### [Quoted passage]
I'm having an issue with guava version conflicts.
I'm using Hadoop 1 (Hortonworks HDP 3.2 distribution) which has the guava-11.0.2.jar in /usr/lib/hadoop/lib.
Lingual requires guava-14. I created a "shaded" jar (maven's term for an "uber" jar) that has all the dependencies needed by Lingual, including guava-14 Lingual itself in the single jar.
But when I run it on the Hadoop system I get the error:
14/02/20 09:15:37 ERROR jdbc.LingualConnection: read catalog from: hdfs://trvlapp0049.tsh.thomson.com:8020/user/diuser/lingual/employees/.lingual/catalog
Exception in thread "main" java.sql.SQLException: java.lang.NoSuchMethodError: com.google.common.collect.Lists.newCopyOnWriteArrayList(Ljava/lang/Iterable;)Ljava/util/concurrent/CopyOnWriteArrayList;
at cascading.lingual.platform.PlatformBroker.startConnection(PlatformBroker.java:180)
at cascading.lingual.platform.hadoop.HadoopPlatformBroker.startConnection(HadoopPlatformBroker.java:126)
at cascading.lingual.jdbc.LingualConnection.initialize(LingualConnection.java:128)
at cascading.lingual.jdbc.LingualConnection.<init>(LingualConnection.java:80)The
Lists#ewCopyOnWriteArrayList(Ljava/lang/Iterable;) method is in guava12 and above, so it looks like hadoop is putting the guava11 jar in the classpath before my uber jar.
I can fix this on my personal Hadoop VM by replacing the version of guava in /usr/lib/hadoop/lib to version 14, but this is less desirable on our production Hadoop clusters (which I don't have permissions to change).
I'd rather modify the Hadoop classpath to have guava14 appear first.
I'm running the code like so:
hadoop jar ling-shaded-1.0-SNAPSHOT.jar quux00.ling.App I tried using the
-libjars switch to hadoop jar, but that only works if your MR job uses the ToolRunner, which Cascading/Lingual do not AFAIK.
There are suggestions here:
http://stackoverflow.com/a/11698561/871012 on other ways to solve this, but some of those require a fair bit of work, so I'd like ask what is the standard Cascading/Lingual way to solve this? How can I adjust the classpath when running Cascading/Lingual jobs?
When I use the lingual shell on this same Hadoop cluster, it runs just fine, spawning MR jobs and completing successfully, so why does that work, but invocations of my code fail? Does the lingual shell use the distributed cache, for example?
-Michael

### [Supplied information]
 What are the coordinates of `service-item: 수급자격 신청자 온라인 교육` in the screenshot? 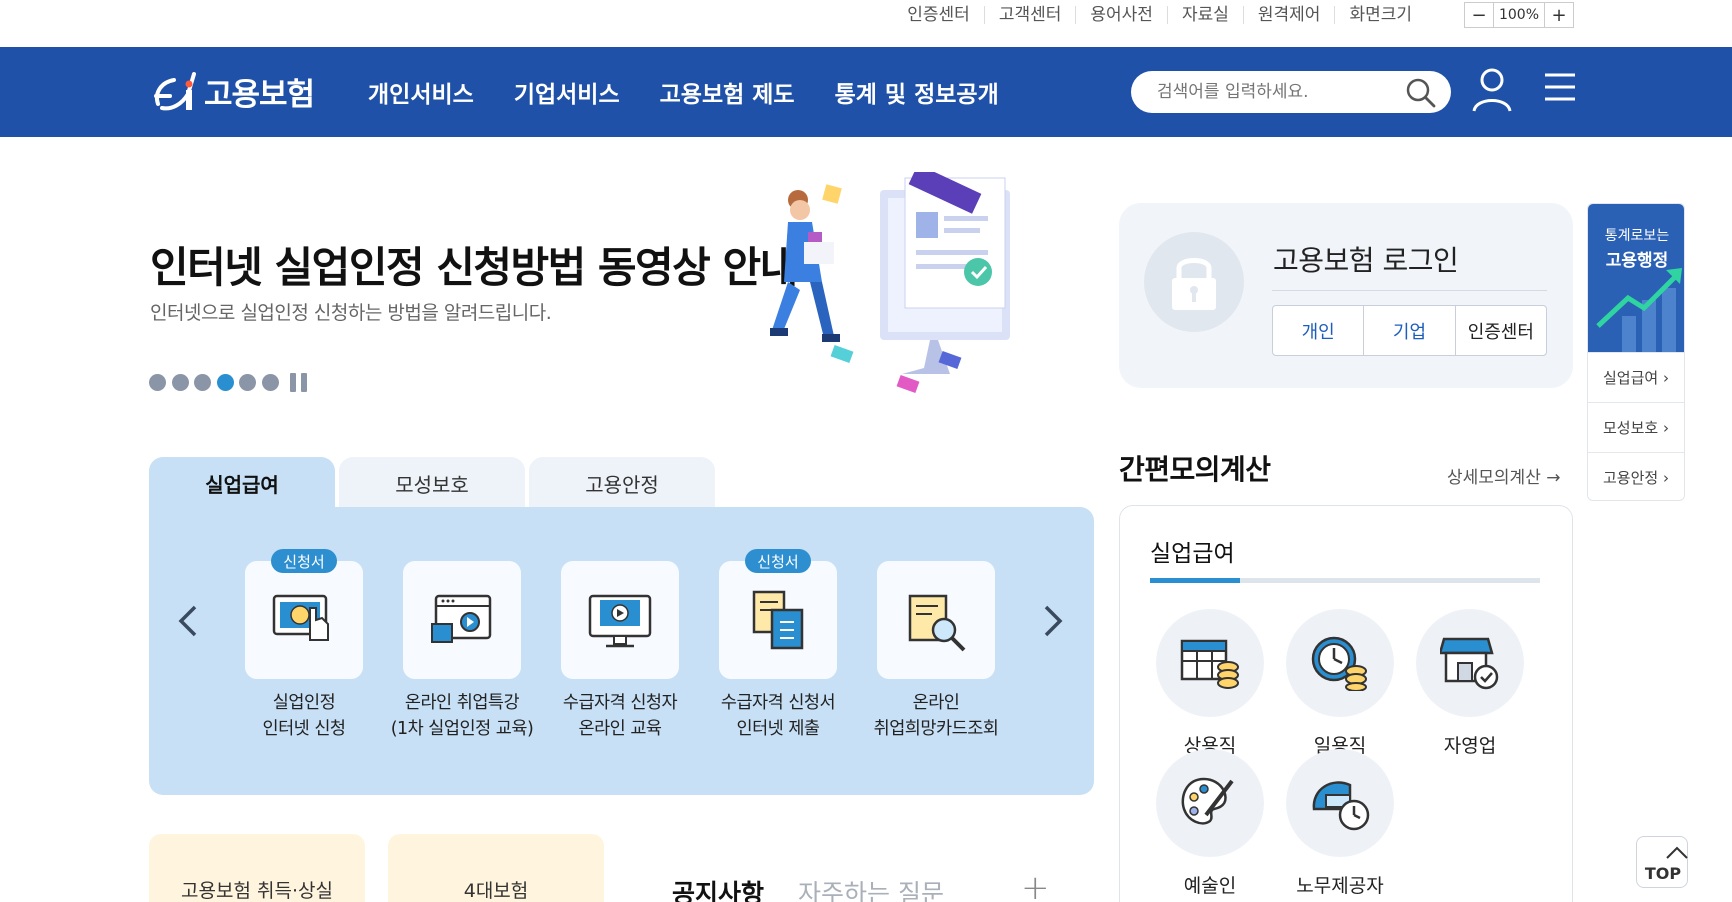 It's located at (640, 650).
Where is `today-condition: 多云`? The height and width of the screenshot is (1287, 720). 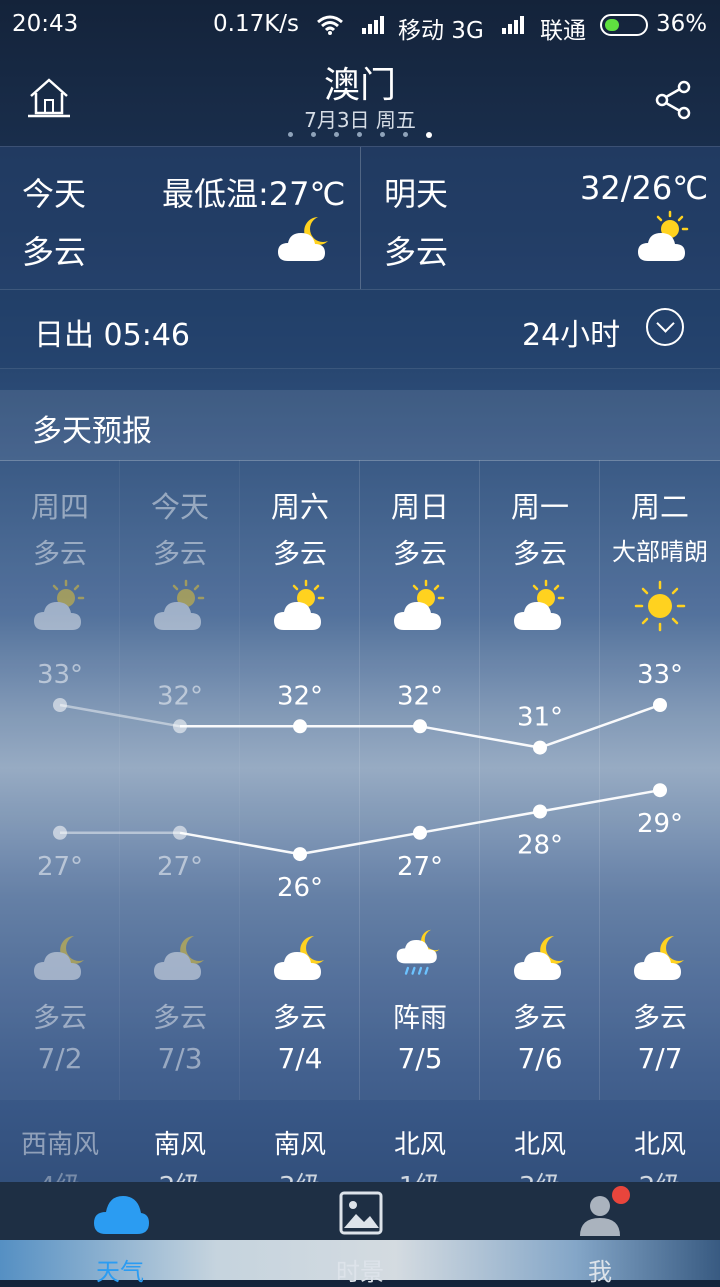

### [Problem to work on]
In the guava version conflict post, reproduce everything from "I'm running the" down to "do not AFAIK." word for word.

### [Solution to the problem]
I'm running the code like so:
hadoop jar ling-shaded-1.0-SNAPSHOT.jar quux00.ling.App I tried using the
-libjars switch to hadoop jar, but that only works if your MR job uses the ToolRunner, which Cascading/Lingual do not AFAIK.